Decoding Skunk Actions

I can't tell you how many times I have had skunk owners tell me that their skunks are aggressive, or lazy, or scared simply because they don't understand their body language.  Here are a few things I have picked up from years of reading skunk's actions: 

Lip Smacking Good: 

Yep, lip smacking is a very good thing.  This is the sound of a very happy contented skunk who is usually settling down for a nap.  If your skunk climbs up on top of the book you are reading, adjusts him/herself a little, and then smacks their lips a few times... expect that you will not be reading that book again for awhile, they have settled down for the long haul. If they let a huge sigh out afterwards, you better hope you just used the restroom... cause you're not moving without creating a grouchy displaced furball. 

Stompy Scoot:

Baby skunks learn to play and defend themselves by stomping at one another.  This will involve them charging at you going as fast as they can, planting their feet at the last seconds, and sometimes doing little backflips because they were going to fast.  It will usually continue with snorts, puffy tails, and their butts being pointed in your general direction.  They are inviting you to get down on their level and participate in their playtime.  Get on your hands and knees, smack your palms on the ground, and rake your fingers through the carpet, much like they are.   Your puffy furball will turn into a flurry of action,  running, pointing their butt at you, hiding behind a corner for a second only to come charging back out at you.  They love this game. 

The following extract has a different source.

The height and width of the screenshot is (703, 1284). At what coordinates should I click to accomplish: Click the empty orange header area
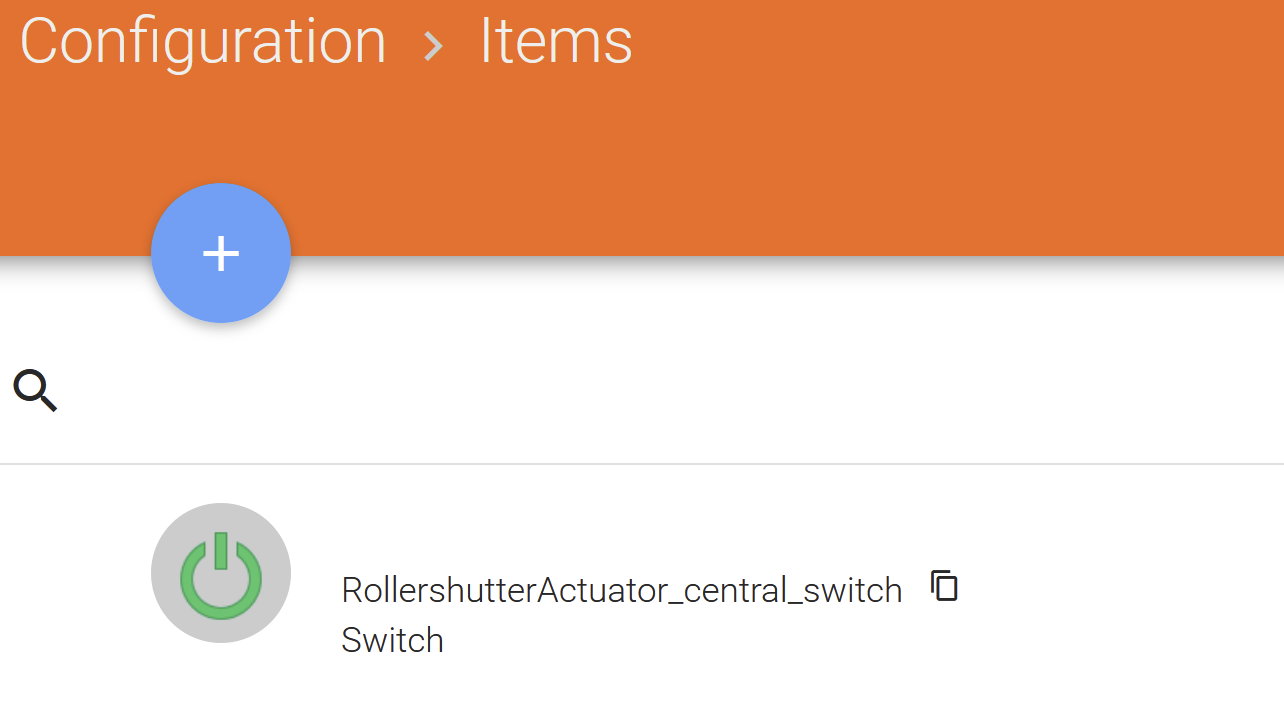pos(900,150)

My skunk will sometimes gently scratch my arm while I am snuggling her.  I never figured out exactly what this means, but I have discovered that it usually means something along the lines of "I have to pee, let me up", "I am bored of this now, let me go", "I am not in a comfortable position and am about to try and climb on your head" or something along those lines.   If your skunk is also shoving their face into your clothes and sniffing loudly it more than likely means you spilled a bit of your lunch on your shirt. 

Butt Rubbing: 

I don't know what it is that sets skunks apart from other animals in the bathroom regard (maybe it has to do with their anal secretions tasting as bad as they smell) but skunks have a tendency to clean their butts on your floor rather than with their tongues.  If a skunk is rubbing their butt against the carpet right after using the restroom, this is likely the case.  I keep my carpet clean by using a small area rug under their litter box. 

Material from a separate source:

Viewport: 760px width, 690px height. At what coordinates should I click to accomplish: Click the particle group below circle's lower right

If your skunk is constantly rubbing their butt against the carpet, even if they haven't gone to the restroom recently, or you often see them worry or licking at their rumps, your baby likely has worms. 

Lewis and Clark: 

Your skunks are adventurers. They will map and memorize every single part of your house that they have access to.  It is not surprising to see skunks running in circles, sniffing everything and anything.  This causes a need to 'childproof' a lot of your house, as they will often open cabinets, drawers, doors, etc to see what they can find. I once walked into my house to find my fridge open and my bottom two shelves of food all over the floor being feasted on by two happy skunks.  Childproof everything.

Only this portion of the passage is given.